It's going to take a lot of mistletoe...
Guthrie MacNeill, financial advisor for his clan and werewolf pack, is at his wit's end when the pack leader's mate hires a gorgeous party planner to bring holiday cheer to the castle. Guthrie's wildly attracted to Calla, except he can't reconcile the fact that his job is to save the clan's money, and hers seems to be to spend it.
To warm this Highlander's heart
Calla Stewart has never had a more difficult client. The laird and lady of the castle are delightful, but the handsome Highlander holding the purse strings is quite impossible. Since she specializes in holiday magic, Calla hopes she can make the scrooge-like wolf lighten up. Then Guthrie takes on the role of Highland warrior to protect her from an unexpected threat, and the holidays take a turn for the passionate.

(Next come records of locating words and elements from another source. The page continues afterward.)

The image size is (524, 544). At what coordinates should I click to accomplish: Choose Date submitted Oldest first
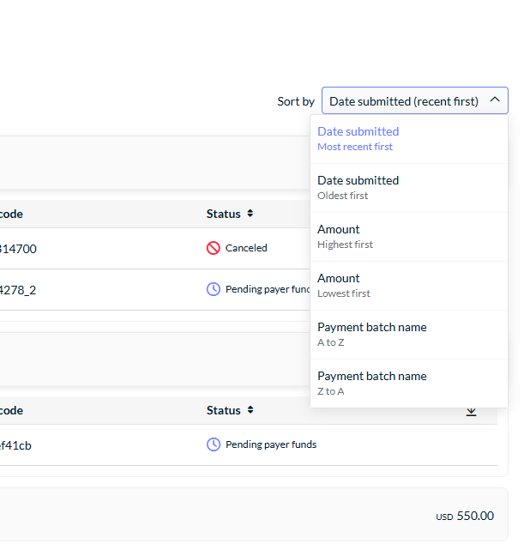[x=409, y=188]
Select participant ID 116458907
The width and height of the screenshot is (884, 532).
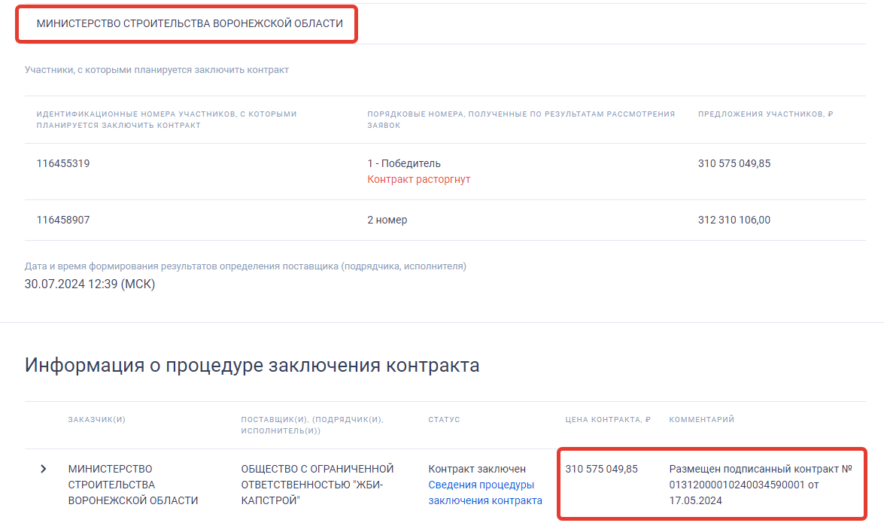[x=63, y=220]
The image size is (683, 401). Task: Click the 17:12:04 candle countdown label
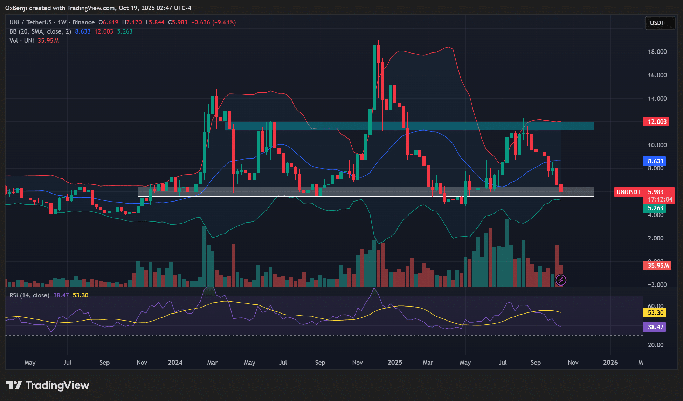point(660,199)
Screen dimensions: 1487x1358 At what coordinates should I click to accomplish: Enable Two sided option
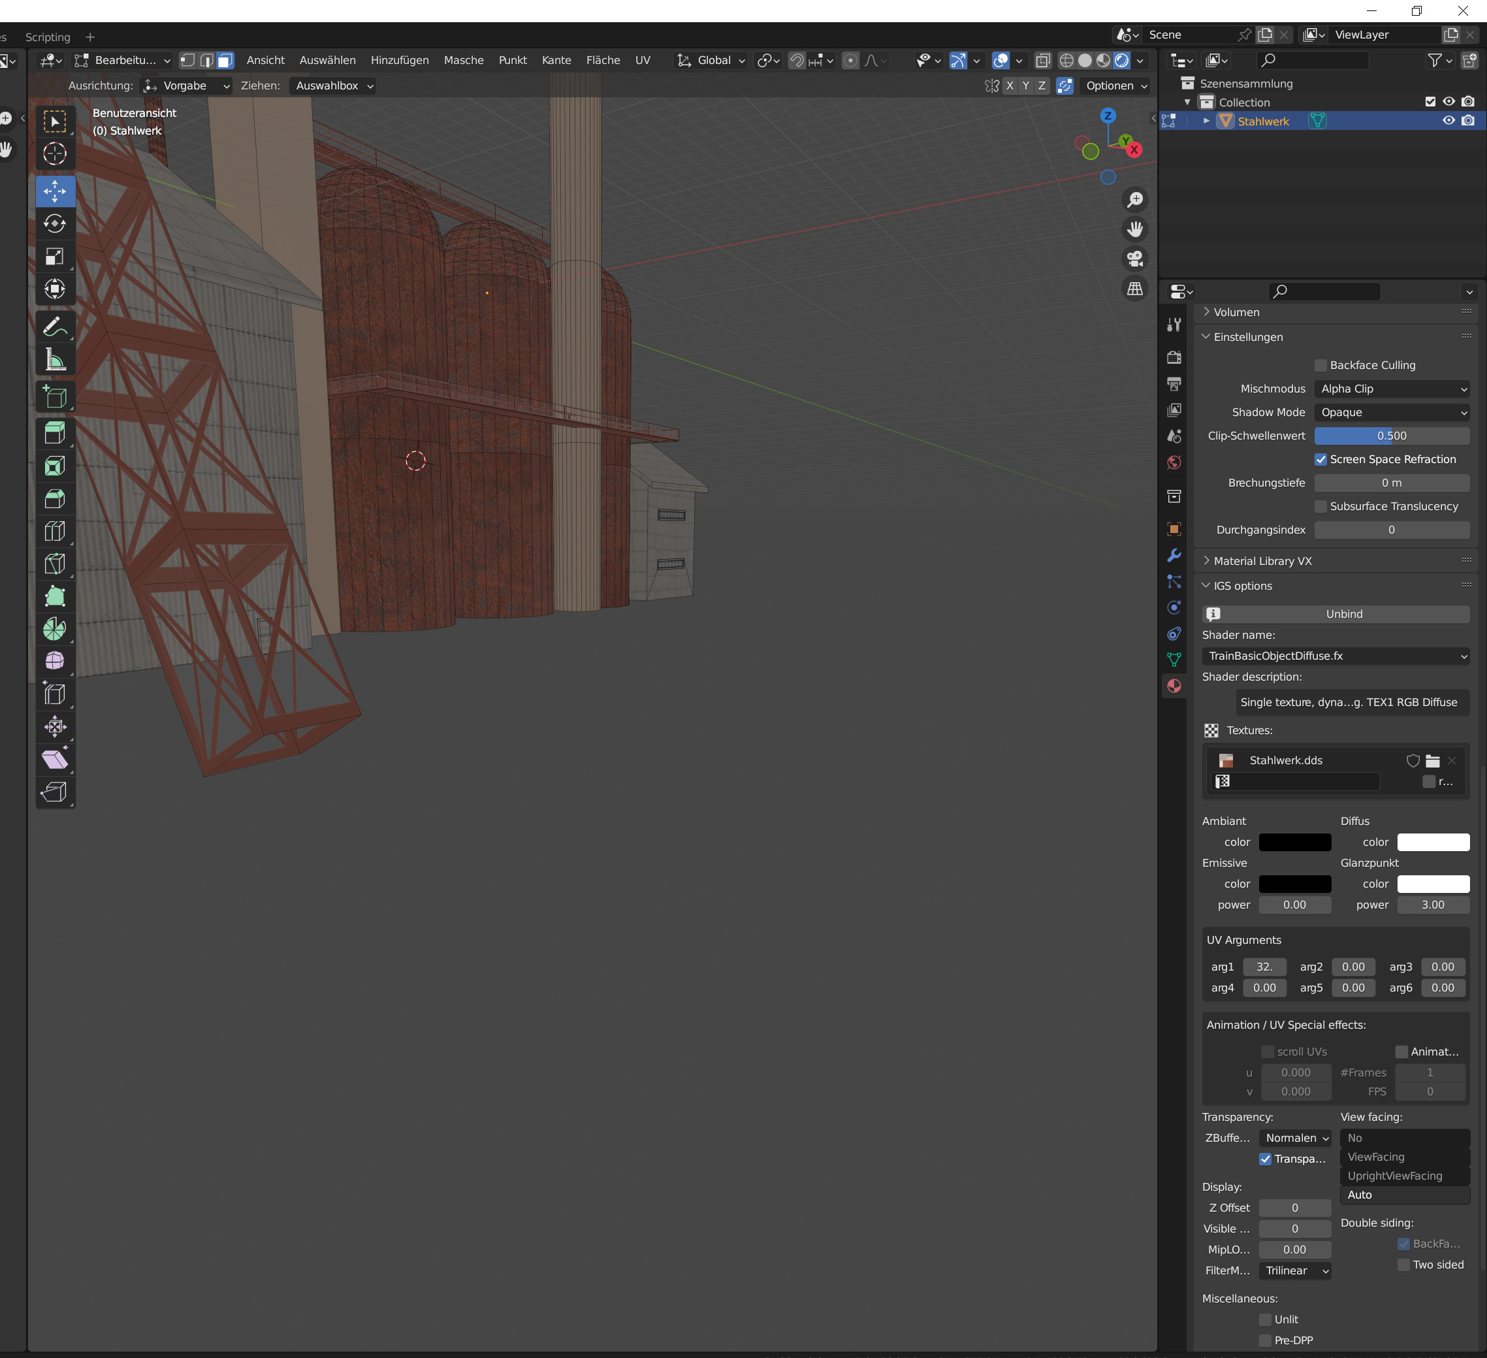[1403, 1264]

I was excited to win this book from a Goodreads contest, but worried I would be at a disadvantage having not read all of the previous Heart of the Wolf books by Terry Spear. However, that was not the case.
I immediately loved Calla Stewart, party planner extraordinaire, entrepreneur and she-wolf for dumping the dumb-ass Baird at the altar. Under the protection of the MacNiell clan, Calla's true heart and concern for others, as well as her expertise in her chosen profession is shown. Then in comes Guthrie MacNiell, financial guru, Highland hunk and single to boot. Charged with making sure Calla does not break the coffers of the MacNiell pack, he is pleasantly surprised when she finds ways of making money for the clan who quickly became her family.
Through trial and tribulation, brought on by said dumb-ass, alpha leader of a warring pack, Calla and Guthrie became quite attached to one another and finally give in to their attraction to each other to become lifelong mates. The story of how they get there is filled with laughter, growling and a whole lot of heat.
While I loved the story, there were certain quirks that made me mark down this read. One being the changing points of view without some sort of subliminal indication you were about to do so, such as a paragraph separation. The second was an editing error during the archery section where Guthrie teaches Calla to shoot a bow. If she were truly left eye dominate, she would hold the bow in her right hand, and pull the bow-string with her left. However, it is written that she will hold the bow in her right and pulls the string also with her right.
The story was well loved, and I've borrowed the previous books from the library and now have fourteen more volumes to read!